____ Provided data

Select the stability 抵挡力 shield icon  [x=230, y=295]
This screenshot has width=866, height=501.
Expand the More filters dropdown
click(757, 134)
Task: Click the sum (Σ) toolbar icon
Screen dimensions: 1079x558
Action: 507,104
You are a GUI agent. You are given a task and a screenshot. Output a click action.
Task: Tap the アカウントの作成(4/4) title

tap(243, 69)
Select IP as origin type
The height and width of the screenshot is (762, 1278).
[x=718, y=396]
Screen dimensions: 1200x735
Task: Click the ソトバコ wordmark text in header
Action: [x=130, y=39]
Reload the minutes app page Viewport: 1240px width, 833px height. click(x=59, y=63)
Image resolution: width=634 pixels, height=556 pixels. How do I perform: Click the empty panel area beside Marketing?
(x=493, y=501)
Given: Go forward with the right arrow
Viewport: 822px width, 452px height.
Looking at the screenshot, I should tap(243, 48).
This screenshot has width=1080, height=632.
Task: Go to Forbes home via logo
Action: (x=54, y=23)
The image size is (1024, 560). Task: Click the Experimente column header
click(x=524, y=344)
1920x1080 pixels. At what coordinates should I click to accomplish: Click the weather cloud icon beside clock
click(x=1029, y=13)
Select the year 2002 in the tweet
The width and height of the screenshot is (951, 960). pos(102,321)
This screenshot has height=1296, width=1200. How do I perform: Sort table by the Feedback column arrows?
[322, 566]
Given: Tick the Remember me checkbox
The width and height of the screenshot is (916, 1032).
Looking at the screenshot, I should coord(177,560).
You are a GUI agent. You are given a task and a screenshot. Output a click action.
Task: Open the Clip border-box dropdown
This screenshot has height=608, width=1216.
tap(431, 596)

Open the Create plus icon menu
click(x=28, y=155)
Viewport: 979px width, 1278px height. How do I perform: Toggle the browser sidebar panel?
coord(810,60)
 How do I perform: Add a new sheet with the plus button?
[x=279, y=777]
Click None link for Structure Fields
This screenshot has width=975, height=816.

________

**Task description:** Every entry is to be restated word for word.

**Result for this exercise:**
Select the stability 抵挡力 shield icon  [x=230, y=295]
This screenshot has width=866, height=501.
Expand the More filters dropdown
click(757, 134)
Task: Click the sum (Σ) toolbar icon
Screen dimensions: 1079x558
Action: 507,104
You are a GUI agent. You are given a task and a screenshot. Output a click action.
Task: Tap the アカウントの作成(4/4) title

tap(243, 69)
Select IP as origin type
The height and width of the screenshot is (762, 1278).
[x=718, y=396]
Screen dimensions: 1200x735
Task: Click the ソトバコ wordmark text in header
Action: [x=130, y=39]
Reload the minutes app page Viewport: 1240px width, 833px height. click(x=59, y=63)
Image resolution: width=634 pixels, height=556 pixels. How do I perform: Click the empty panel area beside Marketing?
(x=493, y=501)
Given: Go forward with the right arrow
Viewport: 822px width, 452px height.
Looking at the screenshot, I should tap(243, 48).
This screenshot has width=1080, height=632.
Task: Go to Forbes home via logo
Action: (x=54, y=23)
The image size is (1024, 560). Task: Click the Experimente column header
click(x=524, y=344)
1920x1080 pixels. At what coordinates should I click to accomplish: Click the weather cloud icon beside clock
click(x=1029, y=13)
Select the year 2002 in the tweet
The width and height of the screenshot is (951, 960). pos(102,321)
This screenshot has height=1296, width=1200. How do I perform: Sort table by the Feedback column arrows?
[322, 566]
Given: Tick the Remember me checkbox
The width and height of the screenshot is (916, 1032).
Looking at the screenshot, I should coord(177,560).
You are a GUI agent. You are given a task and a screenshot. Output a click action.
Task: Open the Clip border-box dropdown
This screenshot has height=608, width=1216.
tap(431, 596)

Open the Create plus icon menu
click(x=28, y=155)
Viewport: 979px width, 1278px height. How do I perform: Toggle the browser sidebar panel?
coord(810,60)
 How do I perform: Add a new sheet with the plus button?
[x=279, y=777]
Click None link for Structure Fields
This screenshot has width=975, height=816.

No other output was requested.